▶ [Document segment]:
Content starts

In its guidelines, the NCCN lists the most common cancers for the AYA population, which include not only those more identified with younger AYA patients, such as Hodgkin lymphoma, but also those associated with older adults, such as cancers of the breast, thyroid and colon.
The guidelines call for monitoring when “certain medications associated with irreversible organ damage may be essential” for treatment. For these drugs, the toxicities can be associated with cardiac, renal or hearing impairment.
Oeffinger served on the panel that created the NCCN guidelines and has a particular interest in the follow-up and monitoring that will help AYA patients go on to live long, productive and meaningful lives.
“Whether we are talking about someone with testicular or ovarian or breast cancer at a young age, many of these patients have an increased risk for heart disease,” he says. “Sometimes it’s directly related to therapy and often it’s indirectly related.”

Content ends

▶ [Recorded information]:
Content starts

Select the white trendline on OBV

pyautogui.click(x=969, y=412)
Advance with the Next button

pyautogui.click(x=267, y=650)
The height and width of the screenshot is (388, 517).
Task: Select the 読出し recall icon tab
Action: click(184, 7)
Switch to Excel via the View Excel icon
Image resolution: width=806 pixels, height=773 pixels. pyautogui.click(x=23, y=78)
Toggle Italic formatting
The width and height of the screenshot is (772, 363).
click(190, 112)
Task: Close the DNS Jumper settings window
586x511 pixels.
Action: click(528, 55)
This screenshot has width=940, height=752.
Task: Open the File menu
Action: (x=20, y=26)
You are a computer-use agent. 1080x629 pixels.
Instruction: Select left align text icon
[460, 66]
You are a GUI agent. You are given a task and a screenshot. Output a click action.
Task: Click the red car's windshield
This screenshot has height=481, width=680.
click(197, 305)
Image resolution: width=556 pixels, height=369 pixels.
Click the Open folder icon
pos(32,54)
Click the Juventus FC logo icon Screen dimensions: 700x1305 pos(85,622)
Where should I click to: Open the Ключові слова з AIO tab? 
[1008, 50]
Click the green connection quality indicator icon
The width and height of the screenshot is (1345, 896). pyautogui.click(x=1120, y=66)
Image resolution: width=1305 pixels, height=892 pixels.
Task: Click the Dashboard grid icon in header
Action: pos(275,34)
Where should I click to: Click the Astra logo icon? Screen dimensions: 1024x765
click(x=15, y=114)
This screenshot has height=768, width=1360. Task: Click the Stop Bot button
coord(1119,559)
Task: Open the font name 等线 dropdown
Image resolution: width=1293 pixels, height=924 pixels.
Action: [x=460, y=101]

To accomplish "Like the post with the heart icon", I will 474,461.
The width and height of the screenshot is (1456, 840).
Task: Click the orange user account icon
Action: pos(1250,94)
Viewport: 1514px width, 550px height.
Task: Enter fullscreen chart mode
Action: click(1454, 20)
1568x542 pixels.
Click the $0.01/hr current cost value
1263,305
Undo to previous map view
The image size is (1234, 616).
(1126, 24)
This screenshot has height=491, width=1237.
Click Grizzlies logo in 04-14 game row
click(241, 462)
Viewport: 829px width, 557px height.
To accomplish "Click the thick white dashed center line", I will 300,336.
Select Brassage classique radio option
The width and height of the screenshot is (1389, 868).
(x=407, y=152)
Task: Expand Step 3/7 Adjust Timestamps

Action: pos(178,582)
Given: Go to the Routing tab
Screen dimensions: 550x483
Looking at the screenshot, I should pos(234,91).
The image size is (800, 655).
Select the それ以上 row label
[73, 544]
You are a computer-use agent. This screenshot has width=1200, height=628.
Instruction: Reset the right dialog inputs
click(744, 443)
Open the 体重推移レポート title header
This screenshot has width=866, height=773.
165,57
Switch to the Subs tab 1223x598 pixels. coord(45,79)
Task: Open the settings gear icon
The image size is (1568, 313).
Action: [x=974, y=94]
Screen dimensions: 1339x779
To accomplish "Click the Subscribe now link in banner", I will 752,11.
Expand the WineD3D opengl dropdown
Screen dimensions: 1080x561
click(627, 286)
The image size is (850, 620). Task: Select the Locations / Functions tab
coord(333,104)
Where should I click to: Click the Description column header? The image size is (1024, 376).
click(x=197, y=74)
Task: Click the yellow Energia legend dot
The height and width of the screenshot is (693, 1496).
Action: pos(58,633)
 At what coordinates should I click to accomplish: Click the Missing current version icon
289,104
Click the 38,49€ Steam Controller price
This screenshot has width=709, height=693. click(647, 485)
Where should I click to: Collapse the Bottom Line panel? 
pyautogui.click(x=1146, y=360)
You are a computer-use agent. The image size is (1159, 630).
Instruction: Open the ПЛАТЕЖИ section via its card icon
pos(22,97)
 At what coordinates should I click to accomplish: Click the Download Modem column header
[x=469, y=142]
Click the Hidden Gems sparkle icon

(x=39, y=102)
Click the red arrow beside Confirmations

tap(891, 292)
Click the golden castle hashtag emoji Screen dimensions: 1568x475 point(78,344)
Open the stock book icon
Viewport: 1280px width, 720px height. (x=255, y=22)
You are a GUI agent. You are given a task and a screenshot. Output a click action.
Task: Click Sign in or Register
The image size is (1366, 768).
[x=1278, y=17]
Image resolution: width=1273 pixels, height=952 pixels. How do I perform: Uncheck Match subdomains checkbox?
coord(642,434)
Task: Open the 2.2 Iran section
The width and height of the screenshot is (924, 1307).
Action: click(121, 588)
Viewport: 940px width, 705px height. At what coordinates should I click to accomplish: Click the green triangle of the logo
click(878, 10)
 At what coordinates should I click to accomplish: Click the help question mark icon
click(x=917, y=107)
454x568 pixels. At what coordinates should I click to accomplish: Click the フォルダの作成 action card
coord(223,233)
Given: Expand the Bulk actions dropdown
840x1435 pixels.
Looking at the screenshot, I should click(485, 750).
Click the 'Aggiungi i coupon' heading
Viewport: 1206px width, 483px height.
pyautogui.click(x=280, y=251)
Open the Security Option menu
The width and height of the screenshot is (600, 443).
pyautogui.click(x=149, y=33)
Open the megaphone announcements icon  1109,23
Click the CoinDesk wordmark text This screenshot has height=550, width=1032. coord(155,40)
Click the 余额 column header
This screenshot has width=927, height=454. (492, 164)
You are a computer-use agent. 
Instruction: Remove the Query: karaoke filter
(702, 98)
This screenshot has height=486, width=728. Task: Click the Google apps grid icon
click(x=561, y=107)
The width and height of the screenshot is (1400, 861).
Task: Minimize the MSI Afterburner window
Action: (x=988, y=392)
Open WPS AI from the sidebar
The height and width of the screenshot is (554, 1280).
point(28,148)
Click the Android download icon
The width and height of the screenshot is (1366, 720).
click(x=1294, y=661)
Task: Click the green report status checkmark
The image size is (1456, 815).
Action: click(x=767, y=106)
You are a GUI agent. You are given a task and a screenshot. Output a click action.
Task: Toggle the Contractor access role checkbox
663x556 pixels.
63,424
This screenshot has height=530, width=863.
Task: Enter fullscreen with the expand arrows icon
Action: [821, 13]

Content ends

▶ [Exercise instructions]:
Reproduce in full, word for word, the document segment on the NCCN guidelines for adolescent and young adult cancer patients.

▶ [Exercise response]:
In its guidelines, the NCCN lists the most common cancers for the AYA population, which include not only those more identified with younger AYA patients, such as Hodgkin lymphoma, but also those associated with older adults, such as cancers of the breast, thyroid and colon.
The guidelines call for monitoring when “certain medications associated with irreversible organ damage may be essential” for treatment. For these drugs, the toxicities can be associated with cardiac, renal or hearing impairment.
Oeffinger served on the panel that created the NCCN guidelines and has a particular interest in the follow-up and monitoring that will help AYA patients go on to live long, productive and meaningful lives.
“Whether we are talking about someone with testicular or ovarian or breast cancer at a young age, many of these patients have an increased risk for heart disease,” he says. “Sometimes it’s directly related to therapy and often it’s indirectly related.”